Thysanotus fastigiatus is a species of flowering plant in the Asparagaceae family, and is endemic to the south-west of Western Australia. It is a rhizomatous, perennial herb, with a few narrowly linear leaves, purple flowers arranged singly with narrowly lance-shaped sepals, elliptic, fringed petals, six stamens and an erect style.

==Description==
Thysanotus fastigiatus is a perennial herb with a more or less spherical rhizome and fibrous roots. Its few leaves are produced annually, 50–90 mm long and wither early, with hairs about 1 mm long. The flowers are borne singly on stems up to 30–40 cm long, the side branches 10–15 mm long, each flower on a pedicel about 2 mm long. The flowers are purple, the perianth segments about 8 mm long with a fringe about 1.0–1.5 mm long. The sepals are narrowly lance-shaped, about 2 mm wide. There are six stamens, the anthers slightly twisted and about 4 mm long, and the style is erect, about 4 mm long.

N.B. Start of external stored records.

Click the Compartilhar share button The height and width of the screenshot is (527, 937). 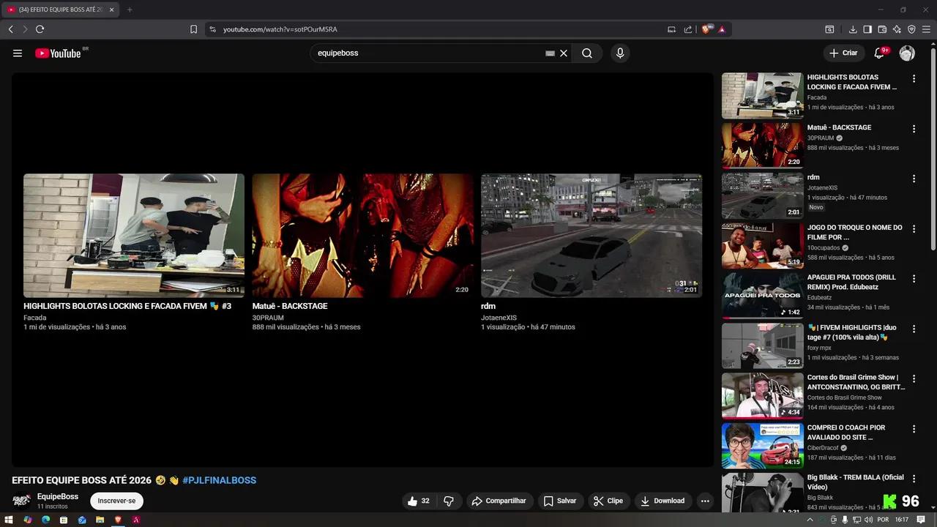coord(499,501)
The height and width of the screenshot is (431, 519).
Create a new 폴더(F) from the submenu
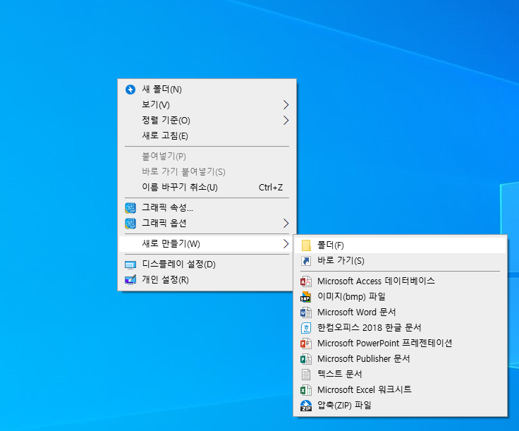330,245
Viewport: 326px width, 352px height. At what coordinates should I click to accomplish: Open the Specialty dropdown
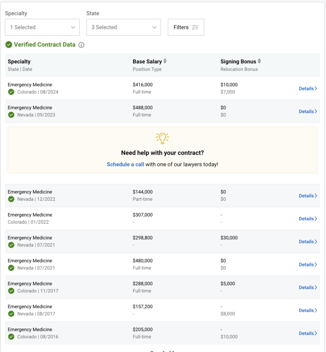[x=42, y=28]
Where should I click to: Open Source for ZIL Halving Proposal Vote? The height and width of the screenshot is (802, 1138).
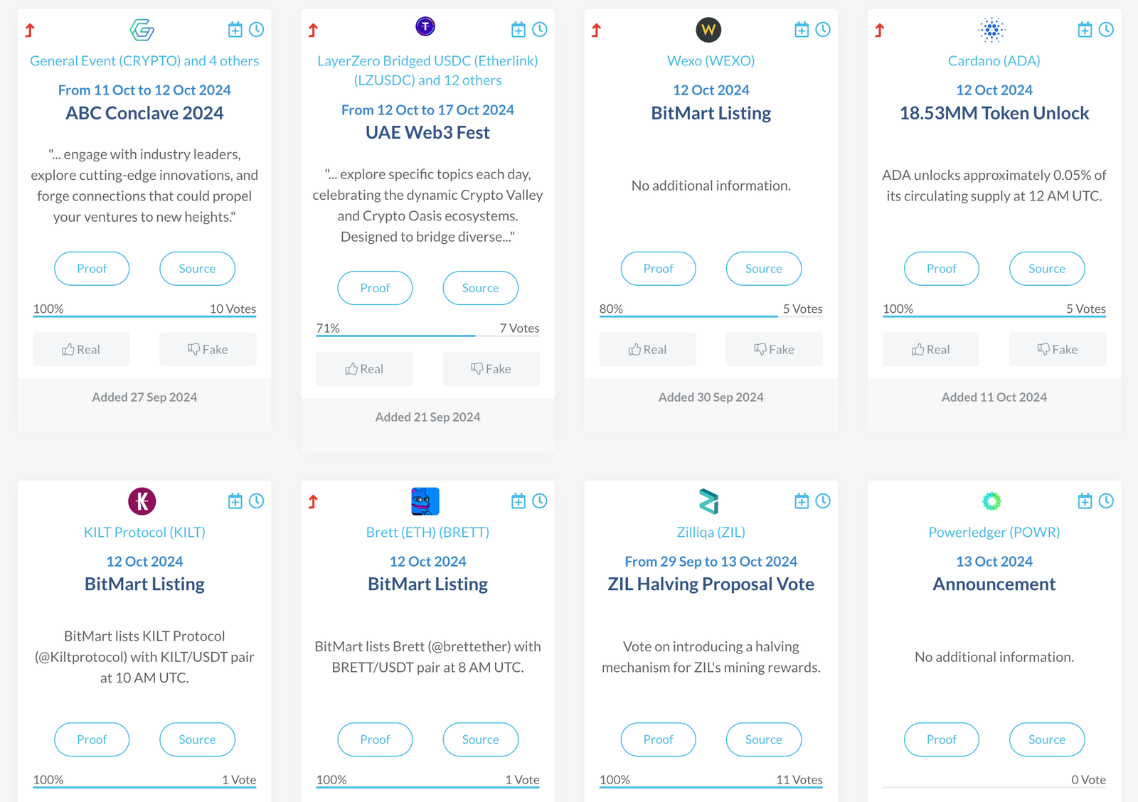[x=763, y=739]
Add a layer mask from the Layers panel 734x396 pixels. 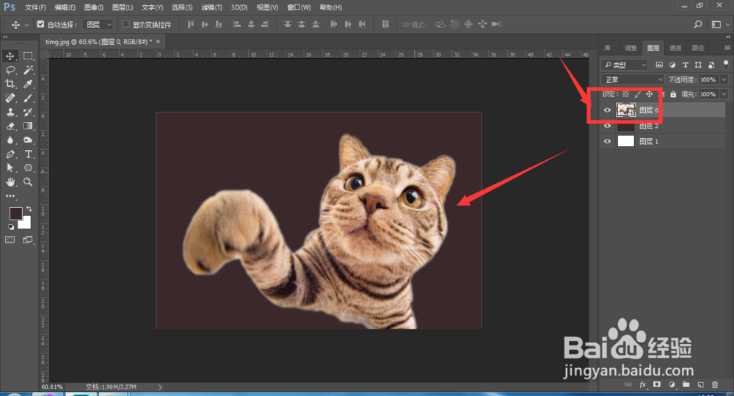point(657,384)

Flowering occurs in November and December.

==Taxonomy==
Thysanotus fastigiatus was first formally described in 1981 by Norman Henry Brittan in Brunonia from specimens he collected about 21 km east-south-east of Perth in 1974. The specific epithet (fastigiatus) means 'fastigiate'.

==Distribution and habitat==
This species grows in limestone gravel towards the top of the Darling Range in low eucalypt-banksia woodland east of Perth, in the Jarrah Forest and Swan Coastal Plain bioregions of south-western Western Australia.

==Conservation status==
Thysanotus fastigiatus is listed as "not threatened" by the Government of Western Australia Department of Biodiversity, Conservation and Attractions.